Les commentaires que M. Felker a fait en passant au sujet de ses plans futurs d'exploiter sa propre entreprise quelques mois avant de devenir employé fiduciaire ne peuvent justifier ses tentatives secrètes d'obtenir le contrat de Microchip après être devenu un employé occupant un poste fiduciaire."
La Cour a donc jugé que M. Cunningham avait un motif sérieux pour congédier M. Felker.
Notre point de vue
Malgré le jugement de la Cour, à l'effet que les "commentaires en passant" de M. Felker ne suffisaient pas pour le dégager de son obligation de révéler ses plans à M. Cunningham, la Cour a indiqué qu'une divulgation plus précise, avant son embauche, de poursuivre une occasion attendue aurait pu suffire pour le dégager de son obligation de divulgation.
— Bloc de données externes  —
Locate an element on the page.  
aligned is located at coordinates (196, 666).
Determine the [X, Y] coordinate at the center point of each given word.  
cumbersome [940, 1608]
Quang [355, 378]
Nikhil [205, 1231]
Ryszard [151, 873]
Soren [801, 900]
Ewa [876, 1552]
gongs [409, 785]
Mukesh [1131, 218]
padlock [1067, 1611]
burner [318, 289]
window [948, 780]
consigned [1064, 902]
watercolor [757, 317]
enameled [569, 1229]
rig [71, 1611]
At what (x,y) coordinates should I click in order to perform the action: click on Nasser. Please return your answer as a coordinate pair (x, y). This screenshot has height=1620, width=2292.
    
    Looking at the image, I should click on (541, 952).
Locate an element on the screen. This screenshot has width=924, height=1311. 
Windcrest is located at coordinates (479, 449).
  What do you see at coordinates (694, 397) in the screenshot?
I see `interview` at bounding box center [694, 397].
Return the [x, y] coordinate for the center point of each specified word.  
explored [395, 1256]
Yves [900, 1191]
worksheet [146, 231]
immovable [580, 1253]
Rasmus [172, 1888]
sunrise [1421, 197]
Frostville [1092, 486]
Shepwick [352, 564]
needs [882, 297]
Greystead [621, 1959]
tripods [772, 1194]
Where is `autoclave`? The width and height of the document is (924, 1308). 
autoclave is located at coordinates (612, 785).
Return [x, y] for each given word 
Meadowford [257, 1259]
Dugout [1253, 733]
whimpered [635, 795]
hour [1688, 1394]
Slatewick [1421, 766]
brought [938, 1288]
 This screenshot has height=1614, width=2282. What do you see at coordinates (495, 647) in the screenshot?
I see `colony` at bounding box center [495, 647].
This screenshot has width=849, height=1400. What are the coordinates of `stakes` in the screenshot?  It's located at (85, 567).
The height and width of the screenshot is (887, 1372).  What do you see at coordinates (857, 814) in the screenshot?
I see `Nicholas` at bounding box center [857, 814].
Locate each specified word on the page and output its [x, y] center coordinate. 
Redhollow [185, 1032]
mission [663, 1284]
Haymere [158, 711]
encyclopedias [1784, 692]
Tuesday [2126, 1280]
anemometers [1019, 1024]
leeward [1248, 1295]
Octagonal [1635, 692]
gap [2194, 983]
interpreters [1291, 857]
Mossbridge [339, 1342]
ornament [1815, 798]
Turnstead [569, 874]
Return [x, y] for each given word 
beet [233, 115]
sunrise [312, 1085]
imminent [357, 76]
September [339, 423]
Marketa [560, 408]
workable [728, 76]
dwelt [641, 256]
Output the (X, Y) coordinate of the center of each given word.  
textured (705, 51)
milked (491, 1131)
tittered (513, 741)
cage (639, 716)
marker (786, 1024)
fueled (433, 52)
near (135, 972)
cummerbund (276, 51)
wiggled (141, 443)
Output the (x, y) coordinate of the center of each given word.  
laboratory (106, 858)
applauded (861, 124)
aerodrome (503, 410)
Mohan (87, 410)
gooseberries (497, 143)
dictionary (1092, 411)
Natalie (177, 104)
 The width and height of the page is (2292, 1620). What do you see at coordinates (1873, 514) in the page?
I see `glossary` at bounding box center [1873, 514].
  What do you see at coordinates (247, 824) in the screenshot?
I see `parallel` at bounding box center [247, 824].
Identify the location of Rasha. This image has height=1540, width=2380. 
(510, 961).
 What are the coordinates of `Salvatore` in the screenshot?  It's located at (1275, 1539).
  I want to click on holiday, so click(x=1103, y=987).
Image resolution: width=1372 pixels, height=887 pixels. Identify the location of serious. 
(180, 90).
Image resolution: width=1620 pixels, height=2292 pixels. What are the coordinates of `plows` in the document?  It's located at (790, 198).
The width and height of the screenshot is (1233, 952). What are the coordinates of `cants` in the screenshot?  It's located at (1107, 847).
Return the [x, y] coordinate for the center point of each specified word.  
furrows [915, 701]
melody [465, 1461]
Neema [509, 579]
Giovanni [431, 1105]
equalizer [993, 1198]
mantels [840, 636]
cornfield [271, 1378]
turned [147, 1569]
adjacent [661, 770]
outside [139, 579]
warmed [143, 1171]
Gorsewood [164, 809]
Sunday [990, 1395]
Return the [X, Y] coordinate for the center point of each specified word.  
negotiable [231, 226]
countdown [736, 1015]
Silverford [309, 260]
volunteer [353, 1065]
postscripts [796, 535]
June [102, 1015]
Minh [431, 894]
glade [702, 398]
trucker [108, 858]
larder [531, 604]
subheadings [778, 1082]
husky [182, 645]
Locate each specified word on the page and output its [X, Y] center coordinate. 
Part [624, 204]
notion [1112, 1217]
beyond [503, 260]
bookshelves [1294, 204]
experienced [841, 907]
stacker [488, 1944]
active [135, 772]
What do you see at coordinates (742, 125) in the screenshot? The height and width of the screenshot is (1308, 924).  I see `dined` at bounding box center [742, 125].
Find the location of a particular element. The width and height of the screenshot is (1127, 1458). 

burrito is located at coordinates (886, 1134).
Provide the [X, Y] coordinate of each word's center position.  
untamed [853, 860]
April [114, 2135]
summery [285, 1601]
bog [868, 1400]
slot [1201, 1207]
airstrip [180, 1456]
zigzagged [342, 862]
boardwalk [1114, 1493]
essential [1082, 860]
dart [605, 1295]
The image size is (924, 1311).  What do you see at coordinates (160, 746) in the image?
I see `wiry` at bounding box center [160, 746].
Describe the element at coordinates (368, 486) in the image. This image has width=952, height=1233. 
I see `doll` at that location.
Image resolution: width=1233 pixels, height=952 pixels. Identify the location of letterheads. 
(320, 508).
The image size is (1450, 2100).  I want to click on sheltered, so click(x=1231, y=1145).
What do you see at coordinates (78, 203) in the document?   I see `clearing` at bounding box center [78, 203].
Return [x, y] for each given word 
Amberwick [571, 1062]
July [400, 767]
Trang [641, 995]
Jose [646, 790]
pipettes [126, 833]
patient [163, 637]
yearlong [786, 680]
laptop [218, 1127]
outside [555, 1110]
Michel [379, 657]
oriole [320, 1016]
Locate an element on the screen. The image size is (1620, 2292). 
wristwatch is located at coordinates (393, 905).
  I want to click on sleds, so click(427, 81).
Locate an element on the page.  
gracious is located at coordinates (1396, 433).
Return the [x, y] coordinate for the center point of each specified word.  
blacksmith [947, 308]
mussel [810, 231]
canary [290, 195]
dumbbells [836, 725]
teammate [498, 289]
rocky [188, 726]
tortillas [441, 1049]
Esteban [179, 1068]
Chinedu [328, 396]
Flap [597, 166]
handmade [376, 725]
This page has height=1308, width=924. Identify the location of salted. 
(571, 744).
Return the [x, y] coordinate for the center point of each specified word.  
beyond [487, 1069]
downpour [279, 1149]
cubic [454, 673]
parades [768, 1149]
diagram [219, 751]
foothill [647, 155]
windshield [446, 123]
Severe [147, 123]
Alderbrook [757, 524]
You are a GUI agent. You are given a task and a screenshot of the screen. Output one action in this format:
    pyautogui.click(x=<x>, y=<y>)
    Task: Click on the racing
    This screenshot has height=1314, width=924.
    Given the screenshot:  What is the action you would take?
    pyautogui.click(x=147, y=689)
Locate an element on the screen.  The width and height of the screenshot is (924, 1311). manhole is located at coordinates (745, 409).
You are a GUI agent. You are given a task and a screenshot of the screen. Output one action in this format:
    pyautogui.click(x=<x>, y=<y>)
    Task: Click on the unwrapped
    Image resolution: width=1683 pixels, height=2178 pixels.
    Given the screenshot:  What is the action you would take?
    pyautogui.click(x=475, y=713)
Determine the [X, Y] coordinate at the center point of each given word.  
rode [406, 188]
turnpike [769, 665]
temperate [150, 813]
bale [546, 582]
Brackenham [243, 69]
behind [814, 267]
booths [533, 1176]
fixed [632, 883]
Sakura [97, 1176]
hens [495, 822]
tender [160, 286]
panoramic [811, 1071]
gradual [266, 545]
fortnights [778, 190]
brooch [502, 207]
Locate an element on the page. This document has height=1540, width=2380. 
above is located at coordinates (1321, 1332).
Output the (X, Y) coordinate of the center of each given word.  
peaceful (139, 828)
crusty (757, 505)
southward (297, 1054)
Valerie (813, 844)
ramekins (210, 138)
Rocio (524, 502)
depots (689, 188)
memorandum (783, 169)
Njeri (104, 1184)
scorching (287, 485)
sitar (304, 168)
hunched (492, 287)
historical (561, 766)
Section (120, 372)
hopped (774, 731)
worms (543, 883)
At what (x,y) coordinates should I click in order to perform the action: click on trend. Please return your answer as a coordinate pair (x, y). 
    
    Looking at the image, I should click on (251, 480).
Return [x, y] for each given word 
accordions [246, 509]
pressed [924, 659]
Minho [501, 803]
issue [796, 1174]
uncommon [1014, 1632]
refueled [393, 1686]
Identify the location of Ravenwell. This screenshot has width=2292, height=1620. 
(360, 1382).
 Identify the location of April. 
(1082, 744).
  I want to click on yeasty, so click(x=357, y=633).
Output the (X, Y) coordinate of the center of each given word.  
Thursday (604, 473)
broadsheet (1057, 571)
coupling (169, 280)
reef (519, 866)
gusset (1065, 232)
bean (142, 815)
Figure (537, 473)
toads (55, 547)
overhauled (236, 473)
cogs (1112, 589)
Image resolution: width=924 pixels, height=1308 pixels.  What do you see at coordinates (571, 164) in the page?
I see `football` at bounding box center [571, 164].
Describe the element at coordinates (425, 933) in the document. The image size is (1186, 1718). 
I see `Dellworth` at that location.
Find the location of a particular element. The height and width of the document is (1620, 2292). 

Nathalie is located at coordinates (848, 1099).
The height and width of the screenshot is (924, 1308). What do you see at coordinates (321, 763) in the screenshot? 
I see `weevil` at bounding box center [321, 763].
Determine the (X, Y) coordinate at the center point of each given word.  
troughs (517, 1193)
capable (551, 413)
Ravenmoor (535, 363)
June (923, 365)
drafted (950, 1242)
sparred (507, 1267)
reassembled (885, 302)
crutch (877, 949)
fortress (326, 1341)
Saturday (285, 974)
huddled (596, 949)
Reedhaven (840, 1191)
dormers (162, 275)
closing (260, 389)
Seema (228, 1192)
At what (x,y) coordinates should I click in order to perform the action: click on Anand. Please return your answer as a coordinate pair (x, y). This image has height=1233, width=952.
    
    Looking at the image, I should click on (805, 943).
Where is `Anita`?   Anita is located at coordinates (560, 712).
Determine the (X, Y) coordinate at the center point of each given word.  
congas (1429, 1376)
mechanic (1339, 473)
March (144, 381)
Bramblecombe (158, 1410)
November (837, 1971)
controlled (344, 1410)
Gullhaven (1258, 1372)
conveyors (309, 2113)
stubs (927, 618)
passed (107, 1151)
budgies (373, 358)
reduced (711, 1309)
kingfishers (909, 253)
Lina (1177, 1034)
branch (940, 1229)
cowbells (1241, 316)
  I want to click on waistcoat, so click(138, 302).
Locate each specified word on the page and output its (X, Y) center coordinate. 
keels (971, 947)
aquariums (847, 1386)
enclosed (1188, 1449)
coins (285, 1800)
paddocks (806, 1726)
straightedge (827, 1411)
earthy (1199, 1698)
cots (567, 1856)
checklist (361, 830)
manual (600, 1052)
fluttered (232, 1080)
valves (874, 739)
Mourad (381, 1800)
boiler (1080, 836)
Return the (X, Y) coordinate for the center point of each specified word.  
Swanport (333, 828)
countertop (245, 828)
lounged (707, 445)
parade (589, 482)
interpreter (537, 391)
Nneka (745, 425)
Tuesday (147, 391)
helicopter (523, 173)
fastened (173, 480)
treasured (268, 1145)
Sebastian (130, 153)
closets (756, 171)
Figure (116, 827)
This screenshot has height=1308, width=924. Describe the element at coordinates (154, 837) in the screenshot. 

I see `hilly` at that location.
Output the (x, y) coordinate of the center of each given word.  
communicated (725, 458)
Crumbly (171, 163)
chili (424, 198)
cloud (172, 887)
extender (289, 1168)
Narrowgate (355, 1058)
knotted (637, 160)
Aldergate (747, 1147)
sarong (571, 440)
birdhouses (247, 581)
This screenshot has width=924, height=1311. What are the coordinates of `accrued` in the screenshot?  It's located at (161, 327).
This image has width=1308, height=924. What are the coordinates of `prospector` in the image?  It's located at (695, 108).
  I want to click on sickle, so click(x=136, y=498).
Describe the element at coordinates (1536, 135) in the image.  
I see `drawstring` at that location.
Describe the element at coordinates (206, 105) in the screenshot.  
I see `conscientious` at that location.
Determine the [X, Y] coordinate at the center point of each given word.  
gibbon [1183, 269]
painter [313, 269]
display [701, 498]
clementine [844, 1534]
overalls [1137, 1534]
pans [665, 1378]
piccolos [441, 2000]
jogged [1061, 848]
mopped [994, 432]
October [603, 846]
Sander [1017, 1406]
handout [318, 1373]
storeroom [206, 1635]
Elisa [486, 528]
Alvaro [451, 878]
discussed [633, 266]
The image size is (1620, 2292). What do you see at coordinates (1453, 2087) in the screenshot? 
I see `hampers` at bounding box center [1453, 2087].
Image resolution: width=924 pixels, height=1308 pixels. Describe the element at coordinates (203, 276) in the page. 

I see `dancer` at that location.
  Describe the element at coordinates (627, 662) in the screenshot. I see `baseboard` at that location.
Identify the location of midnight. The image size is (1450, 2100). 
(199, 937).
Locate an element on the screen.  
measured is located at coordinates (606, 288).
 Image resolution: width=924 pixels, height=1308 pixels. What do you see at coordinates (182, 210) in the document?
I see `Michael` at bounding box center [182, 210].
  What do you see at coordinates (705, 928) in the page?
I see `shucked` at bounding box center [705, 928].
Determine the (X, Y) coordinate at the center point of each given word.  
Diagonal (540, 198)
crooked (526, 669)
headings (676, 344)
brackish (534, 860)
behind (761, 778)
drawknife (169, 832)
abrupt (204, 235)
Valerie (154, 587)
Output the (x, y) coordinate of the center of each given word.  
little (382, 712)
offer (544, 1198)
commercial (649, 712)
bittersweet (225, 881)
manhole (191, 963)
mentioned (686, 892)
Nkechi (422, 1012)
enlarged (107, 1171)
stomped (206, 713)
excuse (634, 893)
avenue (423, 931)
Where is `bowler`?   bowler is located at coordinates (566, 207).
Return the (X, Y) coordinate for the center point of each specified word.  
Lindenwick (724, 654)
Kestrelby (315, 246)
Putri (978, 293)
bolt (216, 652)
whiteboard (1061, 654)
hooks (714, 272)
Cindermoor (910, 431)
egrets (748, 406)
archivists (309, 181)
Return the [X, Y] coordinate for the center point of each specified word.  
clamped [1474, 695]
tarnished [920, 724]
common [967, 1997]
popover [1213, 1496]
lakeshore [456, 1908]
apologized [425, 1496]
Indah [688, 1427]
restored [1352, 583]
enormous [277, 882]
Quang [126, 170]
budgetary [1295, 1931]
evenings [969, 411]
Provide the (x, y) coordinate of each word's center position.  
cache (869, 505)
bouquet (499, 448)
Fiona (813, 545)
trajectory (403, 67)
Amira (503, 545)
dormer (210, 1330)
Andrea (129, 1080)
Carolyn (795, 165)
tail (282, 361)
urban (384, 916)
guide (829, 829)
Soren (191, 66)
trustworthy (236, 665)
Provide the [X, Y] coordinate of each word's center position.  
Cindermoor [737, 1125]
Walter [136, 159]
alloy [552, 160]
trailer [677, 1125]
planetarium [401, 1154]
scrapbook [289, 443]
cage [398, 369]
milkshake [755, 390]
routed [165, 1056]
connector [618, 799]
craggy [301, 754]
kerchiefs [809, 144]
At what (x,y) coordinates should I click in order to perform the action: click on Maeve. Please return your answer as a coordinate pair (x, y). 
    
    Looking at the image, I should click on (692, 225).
Il convient également de souligner que le juge de première instance et la Cour d'appel ont considéré de façon assez différente la mesure dans laquelle les efforts consacrés par M. Felker à préparer l'offre pour Microchip ont eu un effet sur ses heures de travail. Le juge de première instance a conclu qu'il n'y avait aucune preuve pour contredire l'affirmation de M. Felker qu'il y avait travaillé les soirs et les fins de semaine. Par contraste, la Cour d'appel a déclaré que M. Felker avait admis ne pas avoir consacré tout son temps et toute son énergie à ses fonctions d'employé alors qu'il préparait l'offre. Cette divergence de vues sur l'effet de l'offre sur l'exécution des fonctions de M. Felker explique peut-être, du moins en partie, les résultats contradictoires des deux décisions.